→ Tasks for this exercise
(a) In the battery technology passage, where does a flow battery keep its energy-rich electrolytes?
(b) Print the battery technology passage between "The list goes" and "that starts here.", inclusive.

→ Passage

Sunday, September 27, 2015
If the future of energy is the ability to cheaply and safely store intermittent renewables, then there’s lots of good news on the battery front.
Renewable plus storage means decarbonizing the grid. Public policy argues that’s something we should do effectively and as quickly as possible.
One of the problems is that batteries haven’t been up to the task. Some are too expensive, some are too toxic, some are too fragile, some lose too much energy charging and discharging, some die too soon and need to be replaced.
The list goes on.
But there’s amazing work being done globally on battery technology. We have reviewed some of that in an earlier series that starts here.
But since that 2013 series, there’s lots of new stuff. We’ll review a couple of innovations here, starting with flow batteries. .
Researchers at Harvard have been looking for non-toxic alternatives to flow batteries using bromide electrolytes. Flow batteries have energy-rich electrolytes in external tanks, and the electrolytes are pumped through the battery, meaning battery capacity can be increased simply by increasing electrolyte storage.
“Harvard chemistry professor Roy Gordon said they found a formulation using cheap, common materials that “deliver the first high-performance, non-flammable, non-toxic, non-corrosive and low-cost chemicals for flow batteries. They reported their research in the Sept. 25 issue of Science.

→ Given information
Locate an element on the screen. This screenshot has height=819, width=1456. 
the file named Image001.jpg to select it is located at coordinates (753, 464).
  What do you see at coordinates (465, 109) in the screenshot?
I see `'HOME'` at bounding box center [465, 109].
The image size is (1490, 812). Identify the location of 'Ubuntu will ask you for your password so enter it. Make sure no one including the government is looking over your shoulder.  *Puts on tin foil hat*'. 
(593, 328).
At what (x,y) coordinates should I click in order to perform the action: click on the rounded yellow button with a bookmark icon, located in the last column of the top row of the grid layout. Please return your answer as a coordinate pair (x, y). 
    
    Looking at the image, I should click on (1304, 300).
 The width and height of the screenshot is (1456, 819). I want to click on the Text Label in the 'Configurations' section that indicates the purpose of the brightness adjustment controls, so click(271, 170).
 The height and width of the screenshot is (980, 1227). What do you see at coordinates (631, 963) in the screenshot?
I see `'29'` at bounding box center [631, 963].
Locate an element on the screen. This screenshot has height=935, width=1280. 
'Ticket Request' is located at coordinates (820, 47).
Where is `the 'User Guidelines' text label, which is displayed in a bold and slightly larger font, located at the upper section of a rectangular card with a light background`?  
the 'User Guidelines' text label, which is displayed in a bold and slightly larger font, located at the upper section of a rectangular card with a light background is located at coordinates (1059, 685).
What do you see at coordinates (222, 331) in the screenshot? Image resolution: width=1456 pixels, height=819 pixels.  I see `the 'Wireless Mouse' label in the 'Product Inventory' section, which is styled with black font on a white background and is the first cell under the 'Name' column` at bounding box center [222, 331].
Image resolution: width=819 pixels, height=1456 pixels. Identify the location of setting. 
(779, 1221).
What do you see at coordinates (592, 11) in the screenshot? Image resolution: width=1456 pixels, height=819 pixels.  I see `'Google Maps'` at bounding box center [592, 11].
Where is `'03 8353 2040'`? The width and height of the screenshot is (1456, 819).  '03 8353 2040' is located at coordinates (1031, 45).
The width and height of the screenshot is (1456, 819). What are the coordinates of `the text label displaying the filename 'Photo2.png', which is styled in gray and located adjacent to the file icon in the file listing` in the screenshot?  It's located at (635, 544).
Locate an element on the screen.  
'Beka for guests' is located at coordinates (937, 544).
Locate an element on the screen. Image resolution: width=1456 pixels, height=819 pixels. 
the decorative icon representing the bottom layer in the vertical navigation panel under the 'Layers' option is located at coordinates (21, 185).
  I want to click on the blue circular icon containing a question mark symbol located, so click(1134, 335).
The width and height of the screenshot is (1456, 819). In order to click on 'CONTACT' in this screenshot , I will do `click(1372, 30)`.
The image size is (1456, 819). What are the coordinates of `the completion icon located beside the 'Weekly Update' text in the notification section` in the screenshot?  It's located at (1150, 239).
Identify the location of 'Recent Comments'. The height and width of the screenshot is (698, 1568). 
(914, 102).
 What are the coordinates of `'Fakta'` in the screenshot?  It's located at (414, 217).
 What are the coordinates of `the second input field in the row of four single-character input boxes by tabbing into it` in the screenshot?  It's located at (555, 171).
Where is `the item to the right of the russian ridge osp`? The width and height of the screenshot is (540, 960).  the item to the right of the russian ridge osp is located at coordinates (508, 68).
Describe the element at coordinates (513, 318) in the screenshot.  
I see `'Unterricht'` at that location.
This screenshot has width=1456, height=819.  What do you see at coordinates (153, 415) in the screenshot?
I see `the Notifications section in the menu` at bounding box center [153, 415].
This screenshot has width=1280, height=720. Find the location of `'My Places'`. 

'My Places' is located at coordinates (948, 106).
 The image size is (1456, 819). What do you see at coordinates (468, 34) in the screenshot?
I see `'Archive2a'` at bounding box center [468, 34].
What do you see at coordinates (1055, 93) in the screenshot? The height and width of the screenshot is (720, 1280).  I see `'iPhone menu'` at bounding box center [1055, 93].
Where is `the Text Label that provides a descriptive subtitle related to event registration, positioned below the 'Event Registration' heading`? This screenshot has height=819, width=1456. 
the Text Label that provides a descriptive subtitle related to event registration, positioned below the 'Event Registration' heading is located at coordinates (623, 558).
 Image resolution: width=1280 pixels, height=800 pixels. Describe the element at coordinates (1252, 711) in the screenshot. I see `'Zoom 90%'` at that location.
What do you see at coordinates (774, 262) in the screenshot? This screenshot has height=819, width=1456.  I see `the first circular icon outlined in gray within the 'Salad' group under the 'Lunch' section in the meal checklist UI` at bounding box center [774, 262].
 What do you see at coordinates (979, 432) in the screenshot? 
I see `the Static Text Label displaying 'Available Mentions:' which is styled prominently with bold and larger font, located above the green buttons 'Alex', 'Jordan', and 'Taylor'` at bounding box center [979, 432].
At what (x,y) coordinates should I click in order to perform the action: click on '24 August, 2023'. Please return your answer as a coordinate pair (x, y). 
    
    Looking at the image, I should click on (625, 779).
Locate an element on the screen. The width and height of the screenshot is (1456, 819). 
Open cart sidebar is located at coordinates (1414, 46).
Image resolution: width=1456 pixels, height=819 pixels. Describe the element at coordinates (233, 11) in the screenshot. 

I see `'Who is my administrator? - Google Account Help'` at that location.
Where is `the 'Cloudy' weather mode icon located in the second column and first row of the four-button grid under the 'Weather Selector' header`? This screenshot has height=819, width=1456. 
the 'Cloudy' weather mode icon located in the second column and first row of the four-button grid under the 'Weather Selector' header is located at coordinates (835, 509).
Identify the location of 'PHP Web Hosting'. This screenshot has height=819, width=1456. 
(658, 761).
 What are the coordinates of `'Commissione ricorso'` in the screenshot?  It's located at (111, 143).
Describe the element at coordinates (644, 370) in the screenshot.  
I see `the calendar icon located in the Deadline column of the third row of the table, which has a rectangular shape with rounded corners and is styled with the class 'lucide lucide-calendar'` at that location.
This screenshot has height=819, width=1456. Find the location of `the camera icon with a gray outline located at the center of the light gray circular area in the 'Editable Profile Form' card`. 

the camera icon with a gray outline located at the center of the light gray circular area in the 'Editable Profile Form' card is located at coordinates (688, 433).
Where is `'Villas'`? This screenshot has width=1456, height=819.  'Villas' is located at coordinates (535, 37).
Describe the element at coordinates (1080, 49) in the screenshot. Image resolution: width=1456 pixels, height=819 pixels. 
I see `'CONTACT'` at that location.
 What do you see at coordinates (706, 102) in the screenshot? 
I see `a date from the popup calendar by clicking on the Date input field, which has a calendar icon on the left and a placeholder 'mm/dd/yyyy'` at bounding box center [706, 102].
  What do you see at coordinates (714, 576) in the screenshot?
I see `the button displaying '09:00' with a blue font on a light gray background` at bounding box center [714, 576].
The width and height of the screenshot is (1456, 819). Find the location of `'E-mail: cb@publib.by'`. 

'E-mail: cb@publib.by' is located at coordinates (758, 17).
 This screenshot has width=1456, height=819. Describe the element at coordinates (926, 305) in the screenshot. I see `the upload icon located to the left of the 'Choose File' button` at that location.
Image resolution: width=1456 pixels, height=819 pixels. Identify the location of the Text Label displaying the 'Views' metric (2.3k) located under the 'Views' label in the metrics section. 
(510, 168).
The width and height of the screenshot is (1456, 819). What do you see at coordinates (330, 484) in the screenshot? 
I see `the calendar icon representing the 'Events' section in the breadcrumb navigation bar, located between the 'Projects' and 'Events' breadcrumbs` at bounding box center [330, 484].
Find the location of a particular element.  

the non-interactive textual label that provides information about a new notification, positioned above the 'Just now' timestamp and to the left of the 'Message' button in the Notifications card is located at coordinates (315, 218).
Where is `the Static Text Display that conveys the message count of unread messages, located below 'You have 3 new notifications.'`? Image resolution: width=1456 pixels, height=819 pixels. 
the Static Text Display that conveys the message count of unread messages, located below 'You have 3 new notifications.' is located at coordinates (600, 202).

→ Answers in order
(a) In external tanks.

(b)
The list goes on.
But there’s amazing work being done globally on battery technology. We have reviewed some of that in an earlier series that starts here.